Conservative vs. direct models
Conservative models compute forces as the negative gradient of the predicted energy, guaranteeing energy conservation by construction. This is required for certain applications like NVE molecular dynamics where total energy must be preserved. Direct models predict forces independently from energy, which is significantly faster and uses less memory. For geometry optimization — the primary use case on ProteinIQ — both approaches produce comparable results.
Materials vs. molecules variants
The materials variants (omat) are trained on bulk crystal datasets and generalize to non-periodic systems like proteins. The molecules variants (omol) are trained on the Open Molecules 2025 dataset of over 100 million DFT calculations at the B97M-V/def2-TZVPD level, and are purpose-built for isolated molecular systems. For protein structures, either family works; for small organic molecules, the omol variants may be more accurate.
How to use ORB v3 online
ProteinIQ runs ORB v3 on GPU infrastructure with no installation or Python environment setup required. Upload a structure and receive an optimized geometry in minutes.
Input
| Input | Description |
|---|---|
Structure | PDB or CIF file, or a 4-character PDB ID fetched from RCSB. |
Settings
Model settings
| Setting | Description |
|---|---|
Model variant | Which ORB v3 model to use. Conservative - Materials (default) is the safest general-purpose choice. Direct variants are faster. Molecules variants are trained specifically on molecular data. |
Precision | Float32 High (default) is sufficient for most cases. Float32 Highest improves numerical accuracy at the cost of speed. |
Optimization settings
| Setting | Description |
|---|---|
Convergence threshold (fmax) | Maximum allowed force on any atom for the optimization to be considered converged, in eV/Å. Default: 0.01. Lower values produce tighter geometries but require more steps. |
Max optimization steps | Upper limit on BFGS optimization iterations. Default: 500. Increase for large or strained structures. |
Output
The tool produces two files:
| File | Description |
|---|---|
optimized_structure.pdb | The geometry-optimized structure, viewable in the 3D viewer. |
optimization_trajectory.csv | Energy and maximum force at each optimization step, useful for assessing convergence. |
The job summary reports initial and final energies (eV), energy change, maximum forces before and after optimization, number of steps taken, and whether the optimization converged within the step limit.
Interpreting results
Convergence: If the final maximum force is below the fmax threshold, the structure reached a local energy minimum. If not, the optimization hit the step limit — try increasing Max optimization steps or loosening fmax.

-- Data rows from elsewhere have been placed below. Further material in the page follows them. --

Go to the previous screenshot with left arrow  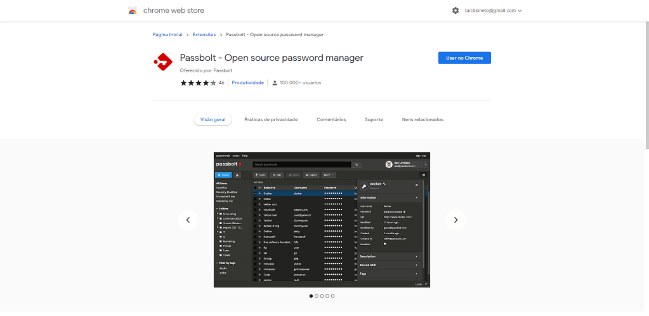188,220
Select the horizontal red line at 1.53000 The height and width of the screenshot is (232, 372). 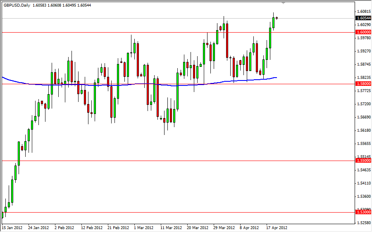tap(178, 212)
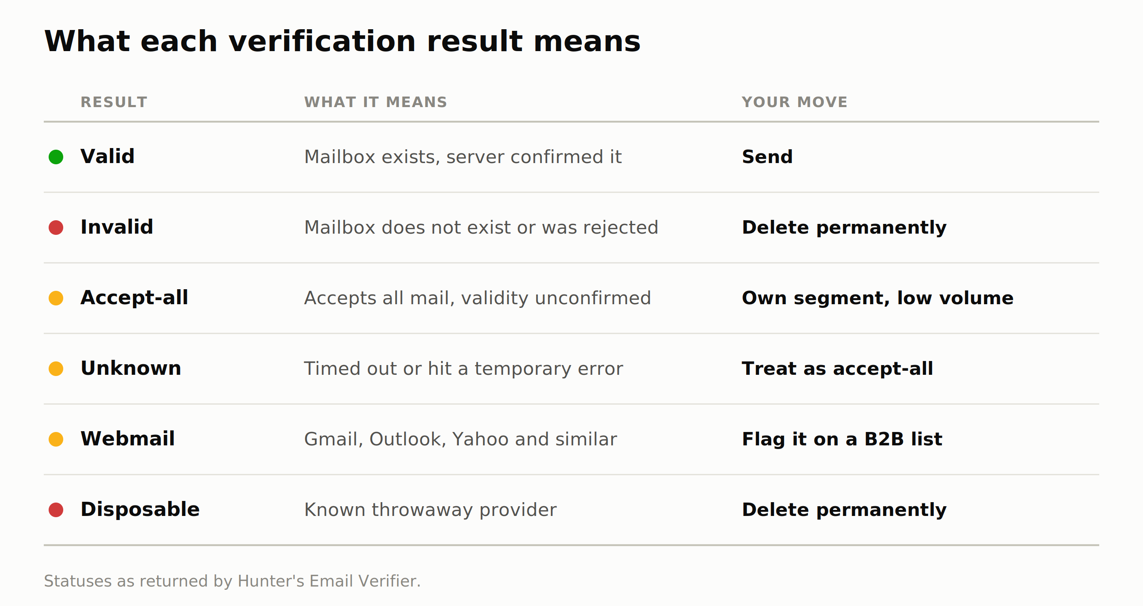Click the Valid result label
This screenshot has height=606, width=1143.
click(x=107, y=156)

Energy change: A large negative energy change (tens to hundreds of eV) typically indicates the input structure had significant steric clashes or was far from equilibrium. Structures already near a minimum will show small energy changes.

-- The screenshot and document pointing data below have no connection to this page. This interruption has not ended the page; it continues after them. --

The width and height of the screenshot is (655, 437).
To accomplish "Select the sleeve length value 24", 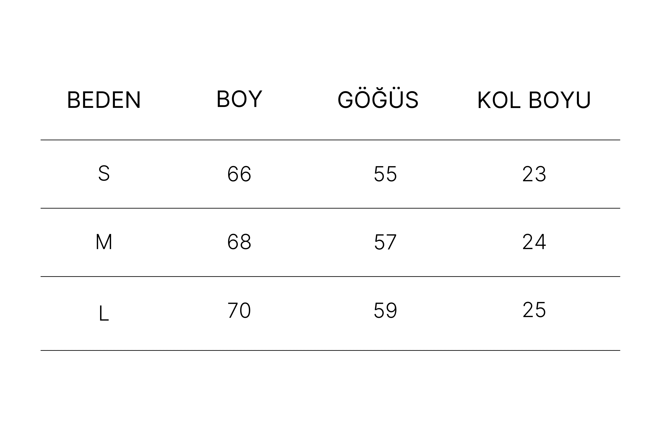I will [534, 242].
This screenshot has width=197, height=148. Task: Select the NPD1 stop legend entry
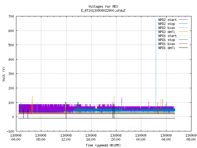click(167, 40)
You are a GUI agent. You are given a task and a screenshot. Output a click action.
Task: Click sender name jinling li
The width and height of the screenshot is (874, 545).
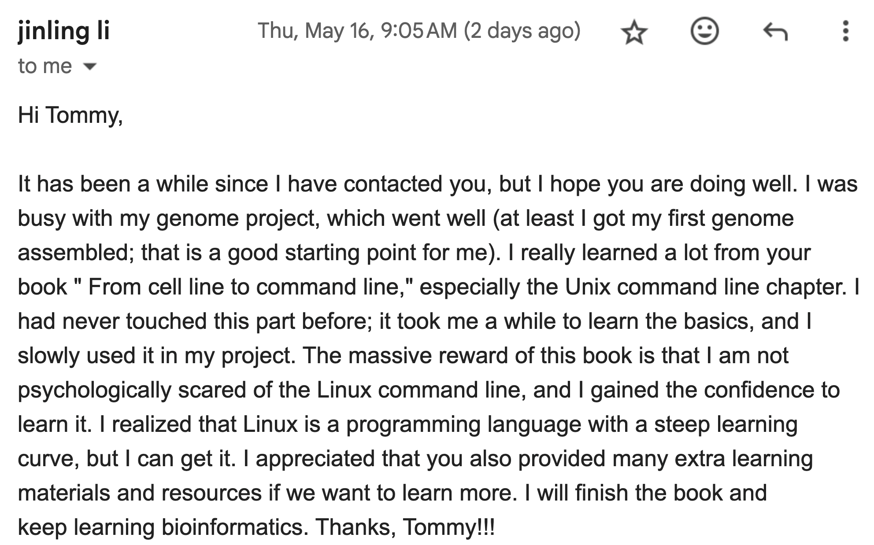[63, 31]
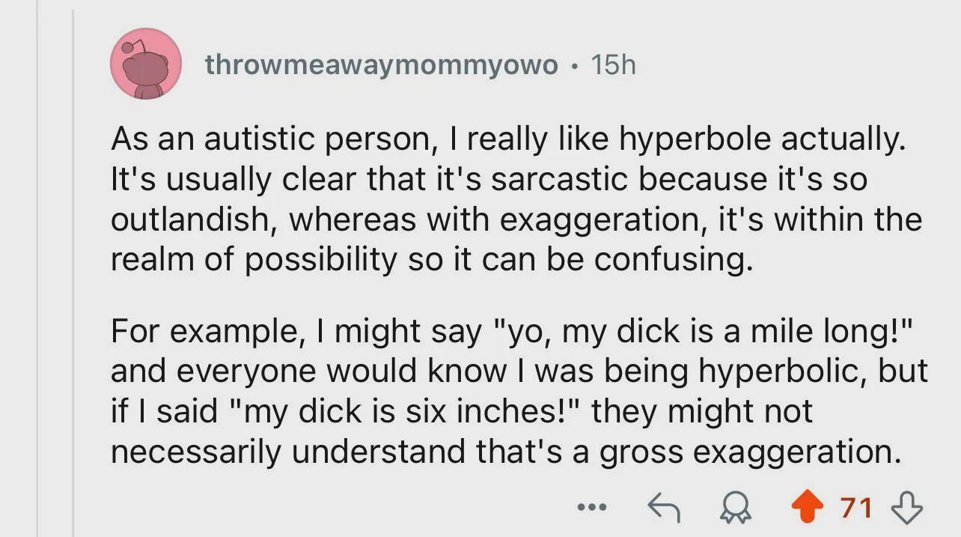Downvote the comment by throwmeawaymommyowo
The image size is (961, 537).
(908, 509)
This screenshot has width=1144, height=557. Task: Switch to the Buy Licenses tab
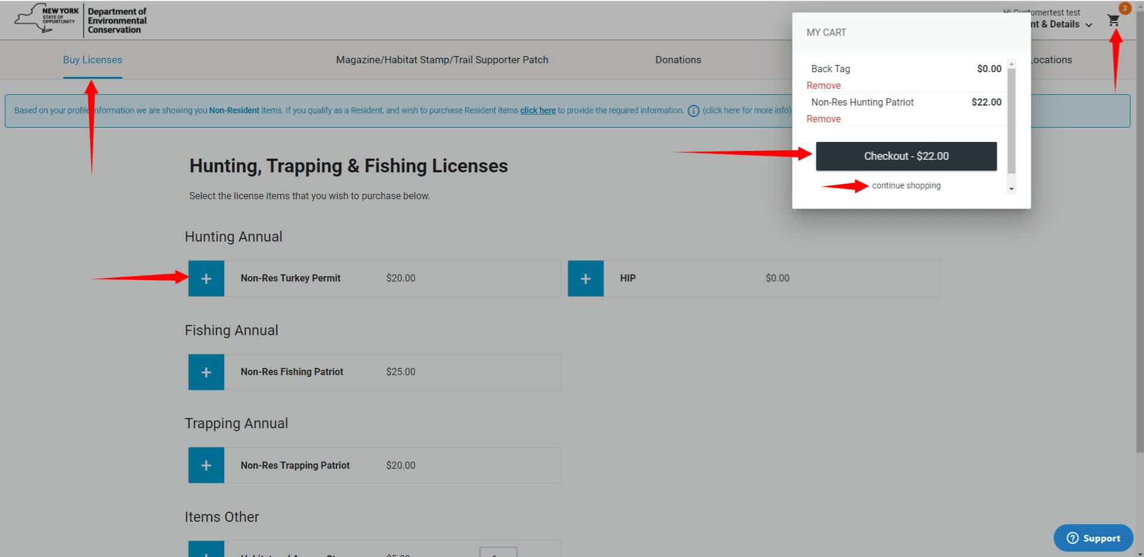pyautogui.click(x=92, y=60)
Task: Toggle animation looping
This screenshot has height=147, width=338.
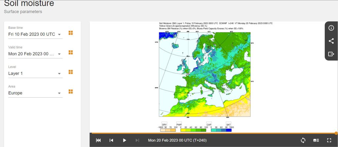Action: (303, 140)
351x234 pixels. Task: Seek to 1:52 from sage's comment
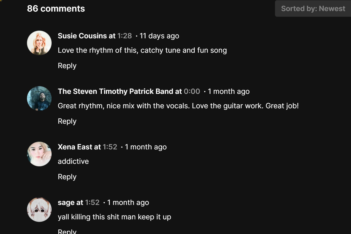pyautogui.click(x=92, y=202)
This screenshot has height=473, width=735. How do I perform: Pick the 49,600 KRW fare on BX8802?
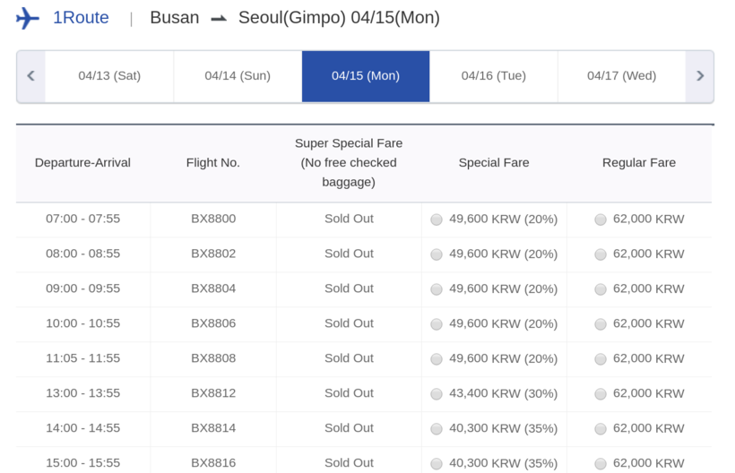[x=437, y=254]
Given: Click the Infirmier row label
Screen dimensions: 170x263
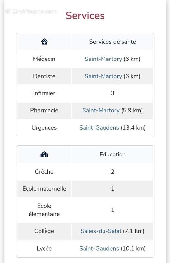Looking at the screenshot, I should [44, 93].
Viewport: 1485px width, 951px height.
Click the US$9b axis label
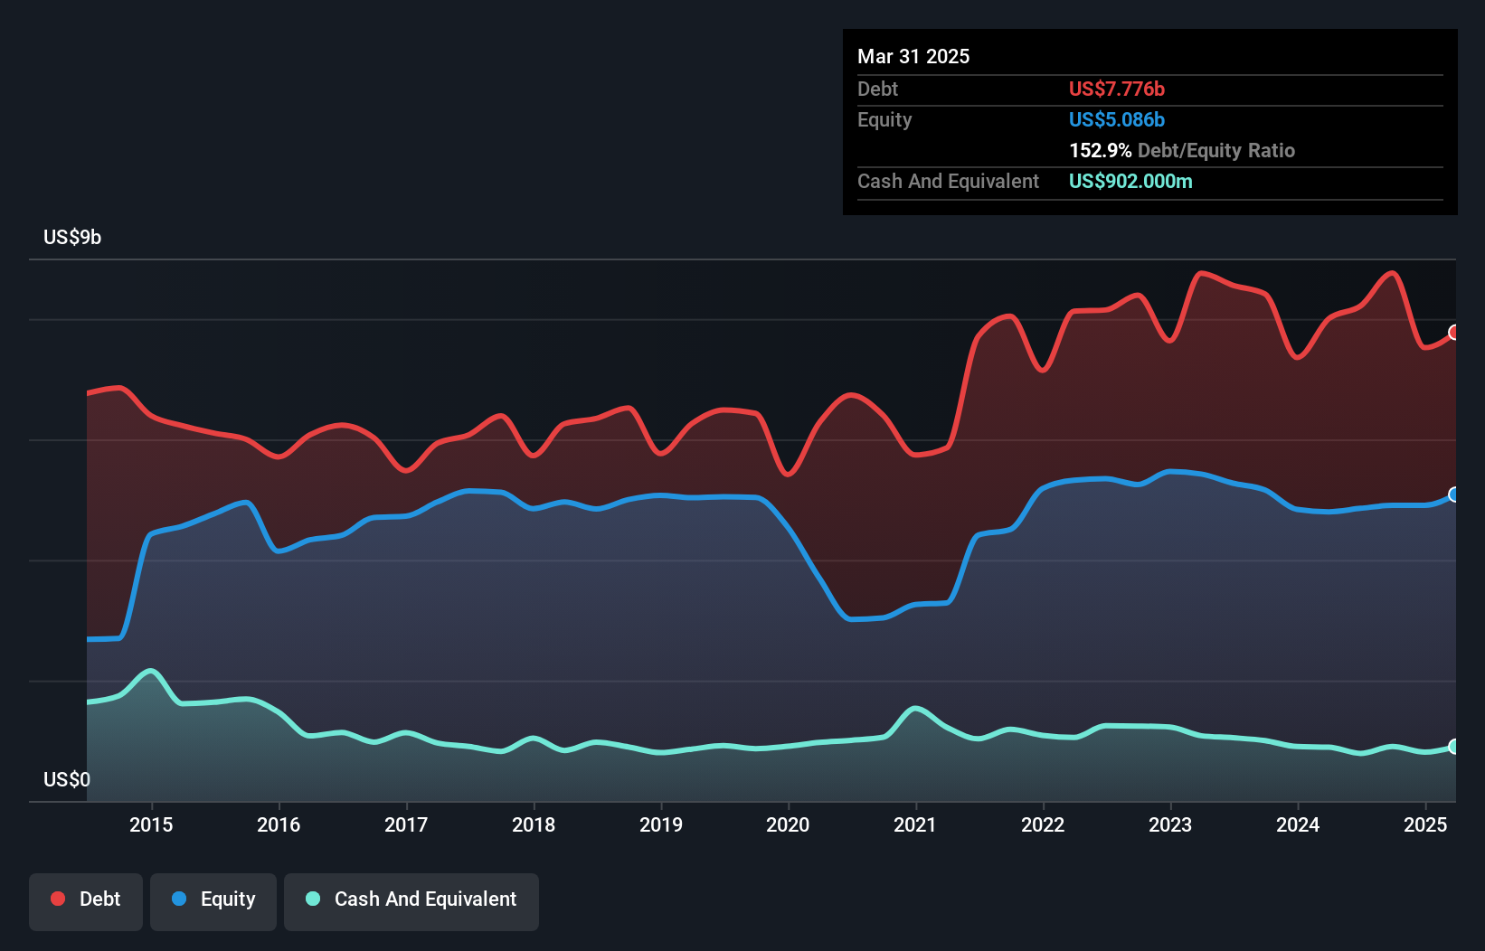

Trajectory CSV: Plotting energy_eV against step should show a monotonically decreasing curve that flattens as the structure relaxes. The fmax_eV_A column shows how the worst-case atomic force decreases — a smooth decline indicates well-behaved optimization, while oscillations may suggest a rugged energy surface.
Limitations
- ORB v3 performs geometry optimization (energy minimization), not molecular dynamics. For time-dependent simulations, use OpenMM.
- The force field does not model explicit solvent, ions, or membrane environments. Structures are optimized in vacuum.
- Accuracy depends on how well the training data covers the chemistry of the input system. Unusual metal coordination or exotic ligands may be poorly represented.
- Very large structures (>5,000 atoms) may require extended optimization times.